The route map comes a week before the Scottish Government must review the formal lockdown that has been implemented, with Ms Sturgeon having hinted that further relaxations could be allowed if death rates and hospital cases continue to fall.
The document will set out ministers’ up-to-date assessment on the prospect of a phased return of schools and likely timescales, in line with the work of the Education Recovery Group being headed up by John Swinney.
The Scottish Government will also begin publishing guidance for key industries on the changes they will need to make to ensure their employees and customers are safe in advance getting the economy fired up, as well as setting out advice on travel and transport.
The route map will also take into account the most up-to-date estimates of the transmission rate, or R number, and the number of cases, as well as yesterday’s figures on deaths.

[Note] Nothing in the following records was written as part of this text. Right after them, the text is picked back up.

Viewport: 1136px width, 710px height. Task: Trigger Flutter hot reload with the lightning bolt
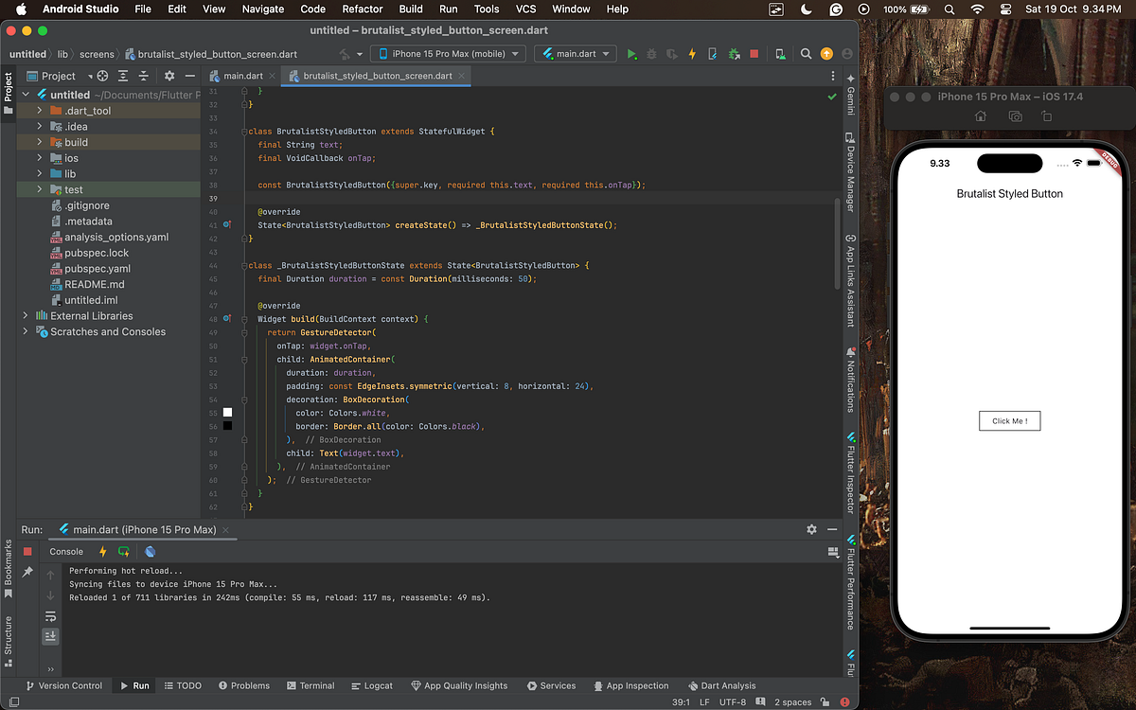pyautogui.click(x=692, y=54)
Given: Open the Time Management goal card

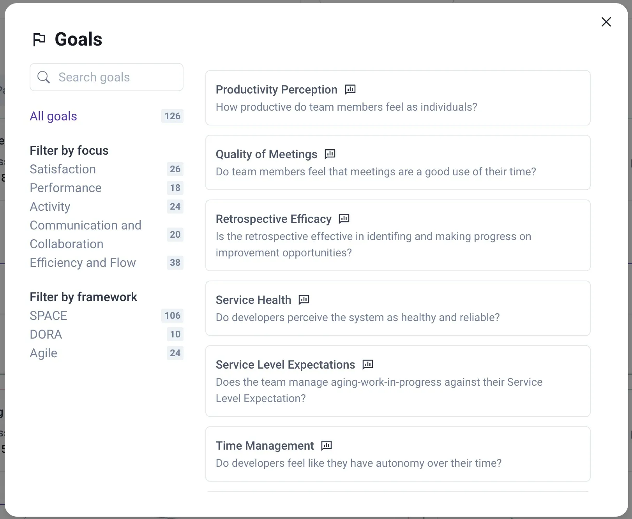Looking at the screenshot, I should click(397, 454).
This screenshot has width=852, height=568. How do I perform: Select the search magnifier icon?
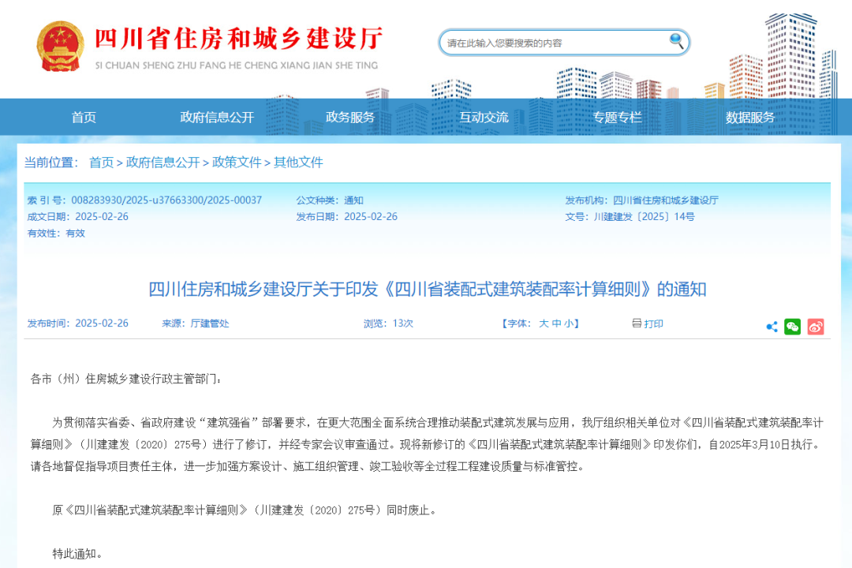coord(675,42)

Ms Sturgeon has warned there will be no firm dates for exit from all of the different phases of lockdown, but the order in which restrictions are lifted will be made clear.
The figures published yesterday also show the total number of deaths registered in Scotland from 11-17 May was 1,415 – 33 per cent more than the average number of deaths registered in the same week over the last five years (1,064).
Covid-19 was the underlying cause of death in 85 per cent of the 351 excess deaths, down from 96 per cent the previous week. Three-quarters (75 per cent) of registered deaths involving Covid-19 to date were people aged 75 or over.
The NRS figures also show 38 per cent of registered deaths involving Covid-19 between 11-17 May were in hospitals, up from 37 per cent the previous week, while 6 per cent were at home or in non-institutional settings, up from 5 per cent the week before. Care homes account for 55 per cent of deaths, down 2 per cent from the previous week.
NRS director of statistical services Pete Whitehouse said: “These latest figures show that for the third week running since reporting of registered deaths relating to Covid-19 began, there has been a reduction in Covid-19-related deaths.” The NRS figures published yesterday differ from the lab-confirmed coronavirus deaths announced daily by the Scottish Government using Health Protection Scotland (HPS) figures because they include suspected or probable cases of Covid-19.
The latest figures confirmed through a laboratory test show that 2,184 have died from the virus, a rise of 50 on the previous day.
They also show that 14,751 Scots have now tested positive for Covid-19, an increase of 96 on Tuesday.